Friday, January 16, 2015

Breaking a Bad Habit or Pattern

In your life right now, is there a bad habit or a bad pattern that you are trying to break, such as stuttering, eating too much unhealthy foods, overeating in general, or any recurring behavior that is causing you misery in the long run?  Is there an addiction that you are trying to rid, such as smoking, cutting, drinking, drug addiction, or any other type of common or uncommon addictions?  

One of the first things you need to do before you break a pattern is to go back in time in your mind and remember when the pattern began. 

The following video shows a thirty-year-old man, Rechaud, who has severely stuttered speech for most of his life and how he was guided by Anthony Robbins to think back and remember the time when his speech impediment started.  The stuttering man remembered the time when he was around three years old when he watched a cartoon in the mornings where one of the characters with a speech impediment often yelled for help.  During this time of this man’s early life, his father was physically beating his mom.  As a child, he subconsciously started stuttering which presented a problem to distract his father from physically beating his mother.
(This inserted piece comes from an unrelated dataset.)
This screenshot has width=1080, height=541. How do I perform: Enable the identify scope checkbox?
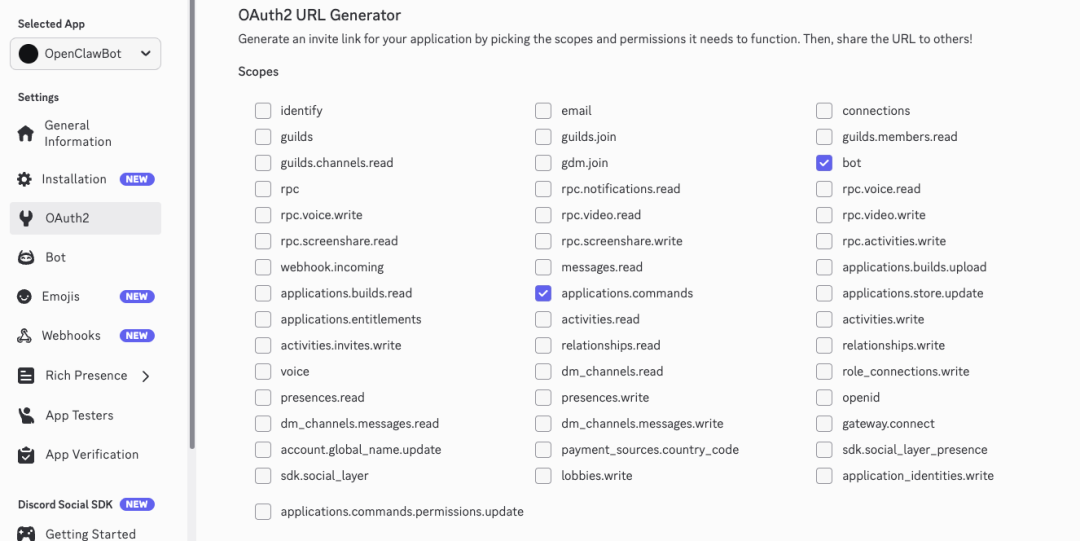point(263,111)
Remembering this childhood memory was an important step toward stopping his lifelong pattern of severe stuttering.  As a matter of fact, this man stopped stuttering from that day forward, after remembering when the stuttering started.
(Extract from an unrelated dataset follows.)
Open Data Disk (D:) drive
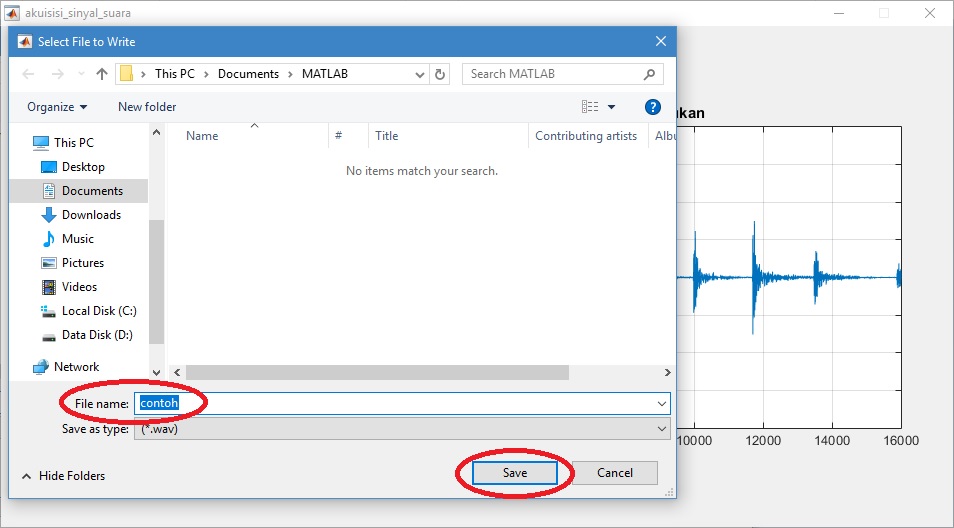The width and height of the screenshot is (954, 528). tap(96, 335)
Remembering and Writing Exercise

For whatever pattern or habit you are trying to break:

  1.        Think back to the very first moment (or the time period) the pattern started and the brief period AFTER the pattern started.  Even if you can’t remember a specific moment, remember the approximate time period.  How old were you?  Picture the environment you were in and the people around you.  What did you look like?  What did the people around you look like?  What was happening in your life at the time?  What were you doing?  What were people around you doing?  What or how were you feeling at the time?  Remember and describe as much as possible.
  2.         Now think back at the time period BEFORE the pattern started that may have contributed to your unintentional adaptation of this pattern (or caused you to subsconsciously adapt this pattern.)  What was happening in your life before the pattern started.  Usually, we adapt these bad patterns to get away from pain or to survive (and also probably to obtain ephemeral pleasure).
  3.         If you want me to guide you with the next steps to break your bad habit or pattern, feel free to email me at  with what you’ve written here.  Be sure to title the email “Breaking a Pattern or Habit”.
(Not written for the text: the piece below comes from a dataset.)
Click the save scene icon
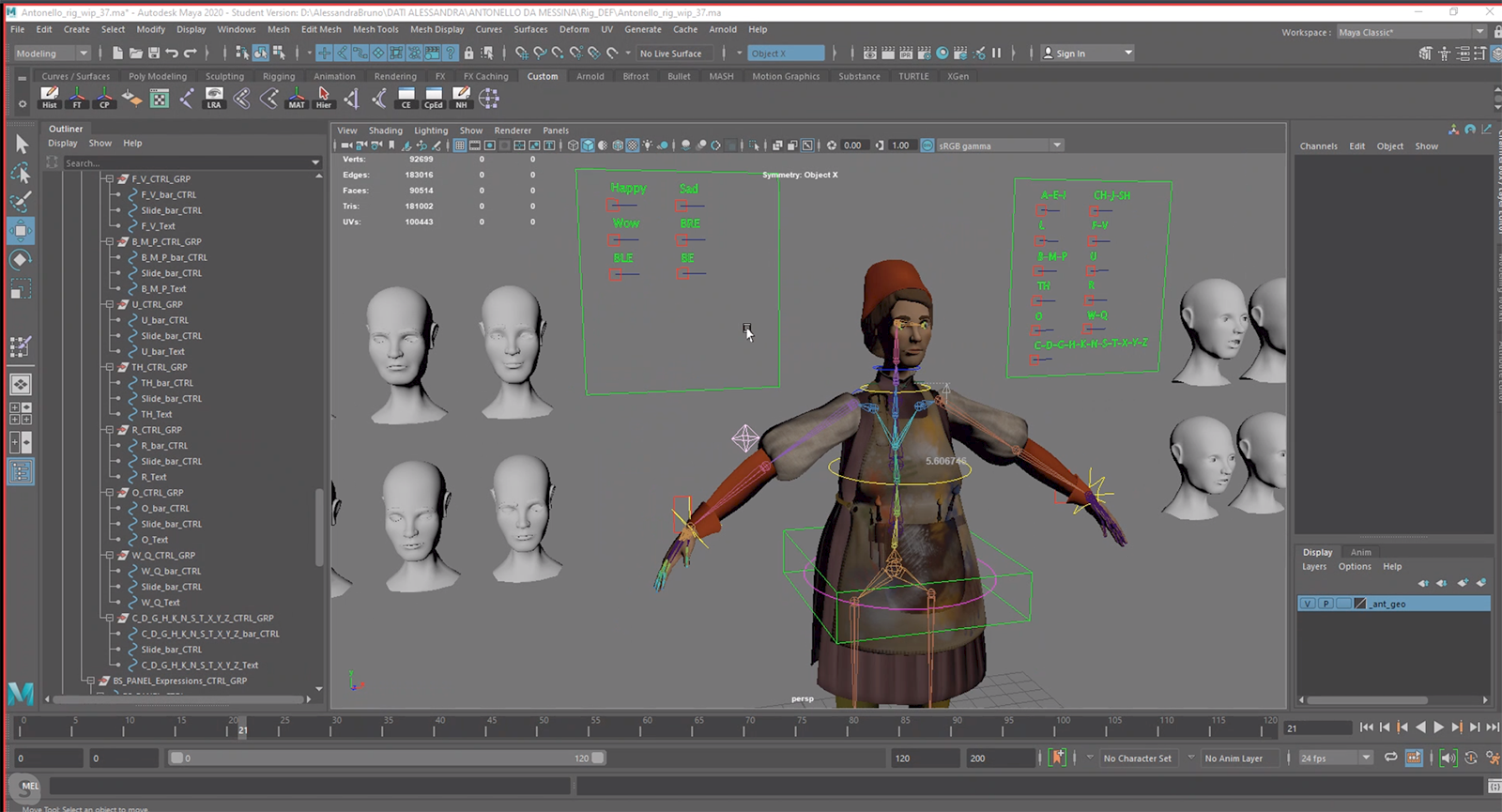Image resolution: width=1502 pixels, height=812 pixels. (x=155, y=54)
Clarification for Possible Misunderstanding
Let me be clear in case there’s any misunderstanding.  Not everyone will get results this quickly with just one step.  Some will, but not everyone will.  In other words, I am not saying that this exercise in remembering (and writing) is all you need to stop addictions or stuttering in all cases.  Not at all.  I am merely saying that this exercise is one step or one part of a whole set of strategies.  Although this stuttering man was cured with this one step, many will require additional strategies.  This is especially true with patterns like addictions.   If you are trying to break your pattern of any type of addiction, this exercise in remembering should not replace conventional medical treatment.  Instead, it should be used in addition to conventional and medically recognized treatment. 

Note for Coaches, Teachers, Advisors, and Trainers
Put attention on what you want whenever it shows up.  Notice when Rechaud said one phrase without stuttering, “Sign me up for that,” Tony stopped immediately to put both their attention on it. 

“Say that again,” requested Tony.  Tony was applying the principle of focusing on the behavior they want to grow (instead of focusing on what they don't want) .  In this case, you want the normal non-stuttering speech to grow (not the stuttered speech). 

Get your client or student to put his mind on a model he wants to become (whether it’s a metaphorical model or an actual person).  After Rechaud remembered the genesis of the problem (in his childhood) and after some strategies in releasing (that in Rechaud’s unconscious mind that had bound him in severely stuttered speech), Tony guided Rechaud to put Rechaud’s mind on the metaphorical model of person Rechaud wants to be, like the warrior “and the warrior never stutters.”